As the largest state university of applied sciences, using the financial resources sparingly and efficiently, and following procurement rules is a must. However, no concessions were made, and quality, support and scalability were among the key aspects of consideration when choosing the 3D scanner.

Before starting the procurement process, a market study was carried out to map the capabilities offered by 3D scanners in general. As a result, it was found that the properties of the Creaform Go!SCAN 3D scanner could be used as a good example or the so called standard the device to be purchased should meet. Creaform device was also selected at the end, as it met the set lowest price criterion as well.

According to Henri Vennikas, Leading Lecturer, Curriculum Coordinator of Automotive Engineering the key aspects of making the choice could be described as:

  • Quality refers to the product suite (hardware and software) availability and reliability, and Creaform in that part seems to be on top of the industry.
  • Support is important for everyday functions to be streamlined. We cannot wait for months to solve questions that may arise.
  • Scalability for education purposes means the possibility to engage large number of students at the same time.

Martin Raju from Oldbac on the left, and Henri Vennikas from TTK University of Applied Sciences on the right.

The implementation process was easy – all questions got the answers, and additional supplies were delivered promptly. Later, many skill sharing experiences among colleagues and students have taken place. In addition, a video introduction of the equipment and software for the e-learning environment was made, so that key aspects can be followed online in the local language as well.

As a feedback, feature creation in the software has been described as amazing. To have planes, cylinders and other such features recognized with ease is something that other CAD programs are not so much known for. Also, inspection tools are great, although these are not the most used in the study projects.

The 3D measurement has been enrolled as part of the courses, so all students get some experience using modern technology. Still, currently it seems that the research projects are under-utilizing 3D scanning capabilities, thus it is an opportunity for growth.

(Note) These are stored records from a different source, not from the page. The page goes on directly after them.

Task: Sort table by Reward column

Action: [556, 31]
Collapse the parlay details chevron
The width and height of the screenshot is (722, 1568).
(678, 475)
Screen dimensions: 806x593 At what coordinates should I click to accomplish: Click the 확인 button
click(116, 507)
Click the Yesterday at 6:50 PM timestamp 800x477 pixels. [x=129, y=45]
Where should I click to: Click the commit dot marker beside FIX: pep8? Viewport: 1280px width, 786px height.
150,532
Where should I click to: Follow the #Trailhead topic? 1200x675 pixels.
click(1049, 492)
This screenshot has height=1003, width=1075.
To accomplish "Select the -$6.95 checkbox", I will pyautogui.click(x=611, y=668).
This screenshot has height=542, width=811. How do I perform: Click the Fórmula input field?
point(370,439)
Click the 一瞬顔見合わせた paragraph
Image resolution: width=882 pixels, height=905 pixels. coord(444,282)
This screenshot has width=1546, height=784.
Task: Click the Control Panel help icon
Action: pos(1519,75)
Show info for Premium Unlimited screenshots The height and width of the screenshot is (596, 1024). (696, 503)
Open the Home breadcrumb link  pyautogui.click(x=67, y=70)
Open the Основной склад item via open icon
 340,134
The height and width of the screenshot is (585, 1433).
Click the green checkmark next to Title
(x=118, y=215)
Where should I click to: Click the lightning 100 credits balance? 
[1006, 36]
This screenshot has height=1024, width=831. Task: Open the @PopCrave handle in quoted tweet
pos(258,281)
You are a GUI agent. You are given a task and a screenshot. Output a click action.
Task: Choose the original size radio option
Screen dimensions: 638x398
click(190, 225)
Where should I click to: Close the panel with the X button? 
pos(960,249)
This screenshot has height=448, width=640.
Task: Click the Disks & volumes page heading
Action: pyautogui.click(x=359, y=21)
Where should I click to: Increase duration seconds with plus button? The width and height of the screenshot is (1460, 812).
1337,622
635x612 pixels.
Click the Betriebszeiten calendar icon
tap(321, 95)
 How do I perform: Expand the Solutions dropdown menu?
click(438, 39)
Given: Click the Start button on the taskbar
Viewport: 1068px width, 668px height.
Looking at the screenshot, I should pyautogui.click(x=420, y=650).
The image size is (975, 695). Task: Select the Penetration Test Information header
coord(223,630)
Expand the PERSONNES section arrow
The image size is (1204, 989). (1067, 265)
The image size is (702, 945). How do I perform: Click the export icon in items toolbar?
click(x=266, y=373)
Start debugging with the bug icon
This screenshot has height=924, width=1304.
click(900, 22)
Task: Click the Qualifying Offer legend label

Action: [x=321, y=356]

Since the purchase in 2021, the 3D scanner has been used in many projects for academic study equipment development, and by students in their own study projects.

K114F CVT – developing study equipment with a continuously variable transmission

The study project was about the gearbox which needed to be mounted on a stand to be driven with an electrical motor. It is quite complex in its outer shape, and has quite precise tolerances for placement of motor, so that the shafts would be aligned. Additionally, adapter between the motor and hydraulic turbine had to be designed.

Students were involved both in designing and implementation. In the design phase the gearbox assembly and motor were scanned and then treated in VX elements to find necessary features and alignments. Later additional CAD software was used to create framing and mounts.
(See the related photos of the process below the article.)

As a result of the project, it is now possible to drive CVT (continuously variable transmission) with electrical motor to see its operating principles in dynamic situations, and practice electronic control of inputs and outputs of the gearbox.

Using the 3D scanner made the whole process look quite effortless, so even the lecturers having decades of experience in the field of mechanical engineering have commented “Life is made too simple”.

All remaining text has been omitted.